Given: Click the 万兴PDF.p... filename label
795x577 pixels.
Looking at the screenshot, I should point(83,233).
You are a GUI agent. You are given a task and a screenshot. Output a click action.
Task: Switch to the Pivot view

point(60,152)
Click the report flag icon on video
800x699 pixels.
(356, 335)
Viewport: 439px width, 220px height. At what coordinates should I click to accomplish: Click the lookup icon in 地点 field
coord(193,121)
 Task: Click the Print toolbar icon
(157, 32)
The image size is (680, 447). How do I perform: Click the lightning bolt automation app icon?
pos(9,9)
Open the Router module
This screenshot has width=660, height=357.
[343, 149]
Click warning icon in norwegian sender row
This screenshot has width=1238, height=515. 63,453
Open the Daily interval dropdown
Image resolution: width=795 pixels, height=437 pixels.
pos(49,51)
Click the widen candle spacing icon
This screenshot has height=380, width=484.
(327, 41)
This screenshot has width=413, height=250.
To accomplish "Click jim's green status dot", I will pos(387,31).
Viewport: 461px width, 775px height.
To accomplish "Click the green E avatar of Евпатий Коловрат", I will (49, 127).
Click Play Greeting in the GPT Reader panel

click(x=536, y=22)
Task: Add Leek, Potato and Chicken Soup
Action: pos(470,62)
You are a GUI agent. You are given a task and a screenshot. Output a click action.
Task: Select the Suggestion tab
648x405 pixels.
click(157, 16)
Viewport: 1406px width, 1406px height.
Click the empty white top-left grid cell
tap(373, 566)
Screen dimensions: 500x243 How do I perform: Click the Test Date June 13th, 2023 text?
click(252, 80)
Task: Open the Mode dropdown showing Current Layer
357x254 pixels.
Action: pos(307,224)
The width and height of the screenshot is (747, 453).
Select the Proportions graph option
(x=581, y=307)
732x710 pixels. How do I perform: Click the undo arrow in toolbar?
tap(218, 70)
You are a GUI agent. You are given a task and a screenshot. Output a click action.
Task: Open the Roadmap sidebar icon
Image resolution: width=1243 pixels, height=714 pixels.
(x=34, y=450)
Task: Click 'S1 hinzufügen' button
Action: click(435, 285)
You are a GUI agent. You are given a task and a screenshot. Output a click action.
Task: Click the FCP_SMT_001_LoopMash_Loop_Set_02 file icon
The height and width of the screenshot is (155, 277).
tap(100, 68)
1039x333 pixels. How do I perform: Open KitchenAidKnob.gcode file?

REQUIRED ACTION => Among the lines above, find each one containing the string "dropdown" and copy it.

EXPECTED OUTPUT =>
Open the Daily interval dropdown
Task: Open the Mode dropdown showing Current Layer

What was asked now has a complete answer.